2015: Sara Berger, Experten der Vernichtung: Das T4-Reinhardt-Netzwerk in den Lagern Belzec, Sobibor und Treblinka, Hamburger Edition, 2013.
- Honorable Mention: Waitman Wade Beorn, Marching into Darkness: The Wehrmacht and the Holocaust in Belarus, Harvard University Press, 2014.
2013: Two prizes were awarded:
- Laura Jockusch, Collect and Record!: Jewish Holocaust Documentation in Early Postwar Europe, Oxford University Press, 2012
- Jan Tomasz Gross and Irena Grudzinska Gross, Golden Harvest: Events at the Periphery of the Holocaust, Oxford University Press, 2012.
2011: Jeffrey Herf, Nazi Propaganda for the Arab World, Yale University Press, 2009.
2017
Laudationes, Milton Book Prize
The GSA is pleased to announce that the 2017 Sybil Halpern Milton Book Prize, awarded to the best book in Holocaust Studies published in 2015 or 2016, has been awarded equally to two books. Professor Wolf Gruner (University of Southern California) wins for his book Die Judenverfolgung im Protektorat Böhmen und Mähren. Lokale Initiativen, zentrale Entscheidungen, jūdische Antworten 1939-1945, published by Wallstein Verlag in 2016. Professor Gavriel D. Rosenfeld wins for his book Hi Hitler! How the Nazi Past Is Normalized in Contemporary Culture, published by Cambridge University Press in 2015.
Here is the prize committee’s laudatio:
The Sybil Halpern Milton Book Prize for 2017 is awarded equally to two books: Wolf Gruner, Die Judenverfolgung im Protektorat Böhmen und Mähren. Lokale Initiativen, zentrale Entscheidungen, jūdische Antworten 1939-1945 (Wallstein Verlag, 2016) and Gavriel D. Rosenfeld, Hi Hitler! How the Nazi Past is Normalized in Contemporary Culture (Cambridge University Press, 2015).

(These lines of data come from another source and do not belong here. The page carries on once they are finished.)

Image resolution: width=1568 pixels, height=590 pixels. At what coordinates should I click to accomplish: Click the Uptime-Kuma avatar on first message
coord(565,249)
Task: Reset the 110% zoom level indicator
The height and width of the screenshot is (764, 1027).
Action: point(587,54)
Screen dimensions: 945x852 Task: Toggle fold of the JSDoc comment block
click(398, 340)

In Die Judenverfolgung im Protektorat Böhmen und Mähren. Lokale Initiativen, zentrale Entscheidungen, jüdische Antworten 1939-1945, Wallstein Verlag, 2016, Wolf Gruner argues that the Czech Protectorate became a testing ground for Nazi policies implemented elsewhere. Gruner’s research convincingly revises the dominant view in the historical literature that the implementation of the Holocaust was organized centrally in Berlin. Gruner shows that occupied Czechoslovakia was a site of innovation and local initiative in the persecution of Czech Jews and that non-German antisemitism played a greater role than has been previously acknowledged. This groundbreaking and well researched book displays Gruner’s masterful command of the historiography on the Holocaust. Additionally, he challenges assumptions that Jews passively accepted their fate, by documenting their creative and tenacious struggle. Gruner’s book makes a major contribution to Holocaust research.

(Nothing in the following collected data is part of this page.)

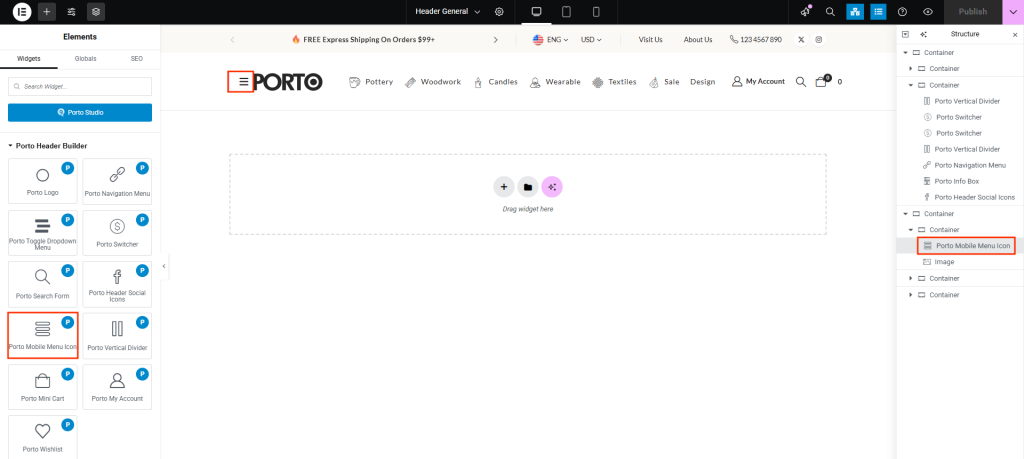This screenshot has height=459, width=1024.
Task: Collapse the Porto Header Builder section
Action: [x=11, y=145]
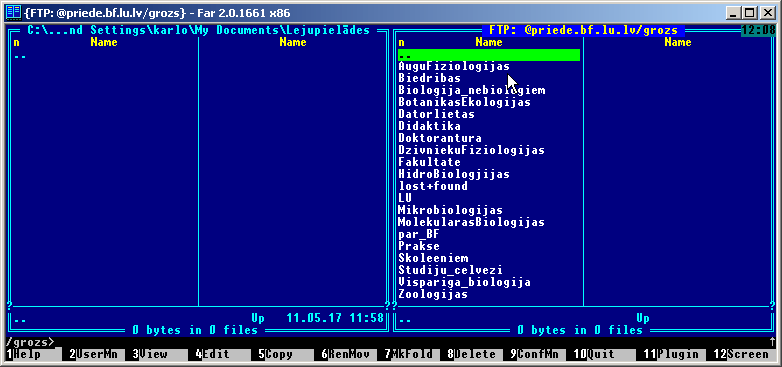Click the left panel 'n' sort column header
Viewport: 782px width, 367px height.
coord(16,42)
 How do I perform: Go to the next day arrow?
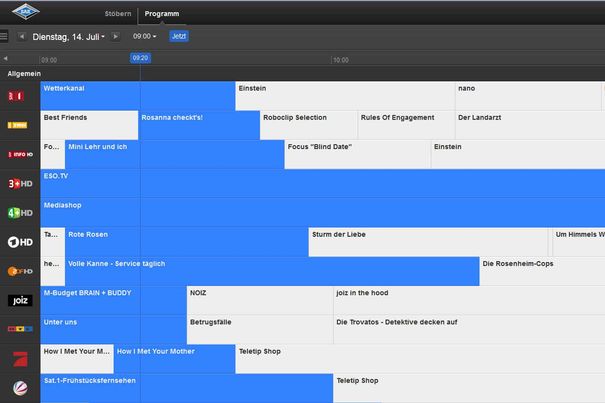[115, 36]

Gavriel D. Rosenfeld’s Hi Hitler! How the Nazi Past is Normalized in Contemporary Culture is an outstanding contribution to the study of the historiography, memory, and fictional representation of the Holocaust and Nazism in both high and low realms of our contemporary culture. Rosenfeld criticizes the term “normalization” as an impulse to domesticate history that forecloses a moral engagement with the history of National Socialism and the Holocaust. The focus of the book is on normalizing Nazi history and culture in Germany, the United Kingdom, the United States, Eastern Europe, and Israel in the 21st century. Rosenfeld’s extensive research covers the evolution of cultural memory across genres and moves deftly from trivial Internet memes to counterfactual historical narratives that bridge the historical and the literary. With its lively style, useful theoretical framework for analysis, and its illuminating presentation of novels, movies, and memes, the book should have a major impact on future scholarly studies and impact popular views of normalization, as well.

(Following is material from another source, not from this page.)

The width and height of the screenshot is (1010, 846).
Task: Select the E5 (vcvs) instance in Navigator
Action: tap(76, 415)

Prize Committee: Professors Donna Harsch (Carnegie Mellon University, chair), Jonathan Skolnik (University of Massachusetts--Amherst), and Reinhard Zachau (University of the South).
2015
The GSA is pleased to announce that Professor Sara Berger (Fondazione Museo della Shoah, Rome) is the recipient of the 2015 Sybil Halpern Milton Book Prize, awarded to the best book in Holocaust Studies published in 2013 or 2014. Her book Experten der Vernichtung: Das T4-Reinhardt-Netzwerk in den Lagern Belzec, Sobibor und Treblinka was published by Hamburger Edition in 2013.
Here is the text of the committee's laudatio:
Dr. Berger’s wide-ranging study offers a novel interpretation of the organization of power in the Nazi extermination camps. Her book is a worthy successor to Henry Friedlander’s groundbreaking research where it highlights the complex imbrication of the murder of the disabled with the Shoah. Its analyses are most remarkable for the unflinching gaze they cast at that which has been hardest for historians to comprehend: the Operation Reinhardt camps. Dr. Berger’s work draws on an astonishing number of archival sources from no less than eight countries and in as many languages. Nearly every page is painfully evocative; where other books provide only few details she has compiled hundreds, all of which are presented with luminous eloquence and restraint.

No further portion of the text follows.